Pola Reuth

Kool Killer

BRD 1981
5 min
Farbe
Lichtton
16mm
D: Peter Tippelt

KOOLKILLER ist gewidmet

– einem seelenlosen Schönheitskult, wie er schon Leni Riefenstahl wichtiger war als zuweilen mehr als fragwürdiges Arbeitsmaterial
– dem gesundheitlichen Zusammenbruch Jean Vigos infolge des außergewöhnlich rauen Wetters bei den Dreharbeiten zu seinem kommerziell erfolglosen letzten Film
– Der Frage nach einer sinnvollen Filmhandlung, die ebenso selten gelöst worden ist, wie die abstrakten Formprobleme
Katalog Experimentalfilmworkshop Osnabrück 1982.

[…] eine traumhafte Montage von Steinstatuen, Männerkörpern, einem Männerkörper mit Bodybuilder Statur […]
In einer Besprechung las ich ‚Pola Reuth entlarvt die Posen des Heroischen’ – mir scheint das ‚Entlarven’ ebenso ein ‚Affirmieren’, eine Ambivalenz, die wohl nicht nur als Ironie verstanden werden will …
Perthold, Sabine (Hg.): Rote Küsse. Film Schau Buch. Tübingen: konkursbuch Verlag Claudia Gehrke, 1990, S. 205f.

Atemberaubend Kool Killer — ein Experimentalfilm der Frankfurter Filmemacherin Pola Reuth. Er kritisiert seine eigene Widmung: „Kool Killer ist gewidmet einem seelenlosen Schönheitskult, wie er schon Leni Riefenstahl wichtiger war als zuweilen mehr als fragwürdiges Arbeitsmaterial; (…)“ (Programmheft).

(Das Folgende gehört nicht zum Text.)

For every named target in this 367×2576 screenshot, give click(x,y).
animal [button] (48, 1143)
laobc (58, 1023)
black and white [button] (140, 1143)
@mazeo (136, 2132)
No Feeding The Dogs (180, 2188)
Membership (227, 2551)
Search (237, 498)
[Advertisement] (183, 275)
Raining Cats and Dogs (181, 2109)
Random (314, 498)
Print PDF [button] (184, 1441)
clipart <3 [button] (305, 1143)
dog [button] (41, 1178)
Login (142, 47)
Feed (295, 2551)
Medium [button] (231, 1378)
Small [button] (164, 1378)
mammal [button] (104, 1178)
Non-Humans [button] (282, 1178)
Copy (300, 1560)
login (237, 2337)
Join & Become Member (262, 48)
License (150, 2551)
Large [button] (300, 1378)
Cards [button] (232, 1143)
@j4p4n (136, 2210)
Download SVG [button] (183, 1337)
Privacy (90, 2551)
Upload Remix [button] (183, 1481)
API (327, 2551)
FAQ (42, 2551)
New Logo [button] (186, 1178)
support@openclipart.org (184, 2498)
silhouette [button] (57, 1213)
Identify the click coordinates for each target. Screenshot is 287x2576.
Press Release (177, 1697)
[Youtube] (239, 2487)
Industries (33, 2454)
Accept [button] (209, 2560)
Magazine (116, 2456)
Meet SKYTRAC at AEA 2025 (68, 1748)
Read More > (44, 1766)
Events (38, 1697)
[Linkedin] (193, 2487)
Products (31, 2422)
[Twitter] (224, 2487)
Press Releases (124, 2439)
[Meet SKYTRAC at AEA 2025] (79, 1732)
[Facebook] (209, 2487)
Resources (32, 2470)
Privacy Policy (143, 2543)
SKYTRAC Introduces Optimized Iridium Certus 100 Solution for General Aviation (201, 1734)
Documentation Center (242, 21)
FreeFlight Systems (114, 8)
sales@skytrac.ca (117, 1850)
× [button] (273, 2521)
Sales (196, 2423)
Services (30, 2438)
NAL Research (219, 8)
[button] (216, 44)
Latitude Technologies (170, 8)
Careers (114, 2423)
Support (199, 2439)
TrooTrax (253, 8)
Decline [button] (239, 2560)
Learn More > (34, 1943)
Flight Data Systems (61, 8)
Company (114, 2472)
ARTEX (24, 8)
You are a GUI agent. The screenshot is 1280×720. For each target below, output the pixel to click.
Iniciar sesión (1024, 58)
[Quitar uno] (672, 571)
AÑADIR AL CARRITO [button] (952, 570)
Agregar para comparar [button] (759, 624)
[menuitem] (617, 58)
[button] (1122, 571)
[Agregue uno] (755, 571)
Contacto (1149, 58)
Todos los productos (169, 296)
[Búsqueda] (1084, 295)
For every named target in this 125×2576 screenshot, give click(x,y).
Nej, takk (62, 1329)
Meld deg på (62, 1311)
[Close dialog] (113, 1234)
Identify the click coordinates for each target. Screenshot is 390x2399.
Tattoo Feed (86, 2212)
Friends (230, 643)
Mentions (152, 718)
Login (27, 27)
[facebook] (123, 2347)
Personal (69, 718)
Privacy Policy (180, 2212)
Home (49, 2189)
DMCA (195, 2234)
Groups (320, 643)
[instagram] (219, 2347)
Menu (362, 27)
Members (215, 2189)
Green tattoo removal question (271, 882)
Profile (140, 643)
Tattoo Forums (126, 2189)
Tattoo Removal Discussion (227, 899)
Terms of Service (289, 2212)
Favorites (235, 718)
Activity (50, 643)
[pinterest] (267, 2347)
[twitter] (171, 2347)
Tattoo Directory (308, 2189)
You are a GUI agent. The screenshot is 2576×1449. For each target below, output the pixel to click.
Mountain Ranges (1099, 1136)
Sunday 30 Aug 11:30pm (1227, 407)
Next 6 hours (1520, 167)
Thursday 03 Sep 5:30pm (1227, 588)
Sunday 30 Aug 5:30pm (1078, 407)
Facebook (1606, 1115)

Die Handlung des 8 Minuten-Films: der Sprung eines muskulösen, sportlich trainierten Mannes vom Fünfmeterbrett ins Schwimmbecken. Die Aufnahme dieses Sprungs ist bearbeitet worden, vom Fernsehen und, in slow motion, vom Schneidetisch abgefilmt — das Spiel mit den Effekten verschiedener Medien ist Formprinzip des Films. Bewußtsein darüber, in der Situation eines Medienrezipienten zu sein, radikalisiert die Tonspur: Aufnahmen von Live-Konzerten der Stones, aber nicht die Songs, sondern das Toben des Publikums zwischen den Nummern, aufgepeitscht von Mick Jagger. ,,People see you! Yeah, people see you!“ Überhöht die narzistische (sic!) Sammlung des Bodybuilding-Mannes vor dem Sprung und vernichtet durch das ironische Zusammenspiel von Bild und Ton ihre Wirkung. Zerfall heroischer Rhetorik: der im Ansatz dreimal angehaltene Sprung.
Der ständig gegenwärtige Applaus kann nicht als Ausdruck gelöster Energie mißkannt werden, das Konfektionelle pointiert die ‚Bebilderung’ des Publikums — Mannequins und Dressmen, aus Warenhauskatalogen reproduziert.
Weiteres Spiel mit dem Szenarium von Virilität etabliert den politischen Kontext des „seelenlosen Schönheitskultes“ über die psychologische Begründung des Narzismus hinaus. Diaaufnahmen weißer Marmorstatuen, Sportler in verschiedenen Posen, aus dem Mussolini-Stadion bei Rom. Überblendungen: der Held des Films stellt diese Posen nach, mit einem Tennisschläger, einem Paar Skiern, einem Diskus — aber es ist kein Diskus, sondern ein Frisbee, das er weich und spielerisch aus dem Bild gleiten läßt. Die elegante Sequenz verleugnet nicht die Faszination des Körperkults, im libidinösen Umgang mit der sonnenwarmen Haut etwa. Sie verflüchtigt diesen Affekt aber auch: der Mann steht auf einem Hügelkamm, die Kamera sieht zu ihm auf — Tarzan, ein absurder He¬ros im Dreieckshöschen aus Leopardenimitat.
Der Film deckt den Zusammenhang auf zwischen faschistischer Ästhetisierung — anstelle der Aufnahmen aus dem Mussolini-Stadion hätten auch Bilder aus Leni Riefenstahls Olympia Fest der Völker, Fest der Schönheit stehen können; der Inszenierung von Massenhysterie in Rockkonzerten — Mick Jagger liegt Leni Riefenstahl zu Füßen, der Rockheros David Bowie hat eine Schwäche für Adolf Hitler: „Sympathy for the Devil“; und den Männlichkeitskult in Institutionen von Bodybuilding und Sport.
Die Erscheinungsweisen heroischer Natur sind durch und durch synthetisch, ihr Gemeinsames ist die Gewalt der Medien. Sie wird in dieser filmischen Mischung von Reizen der Männlichkeit ‚effeminiert’. Keine Molle mit Korn, sondern — Singapore Sling.
Heide Schlüpmann, Karola Gramann: „Internationale Filmwoche Mannheim 1981“. In: Frauen und Film, Heft 31, Berlin: Rotbuch Verlag, 1982, S. 39-41, hier: S. 40f.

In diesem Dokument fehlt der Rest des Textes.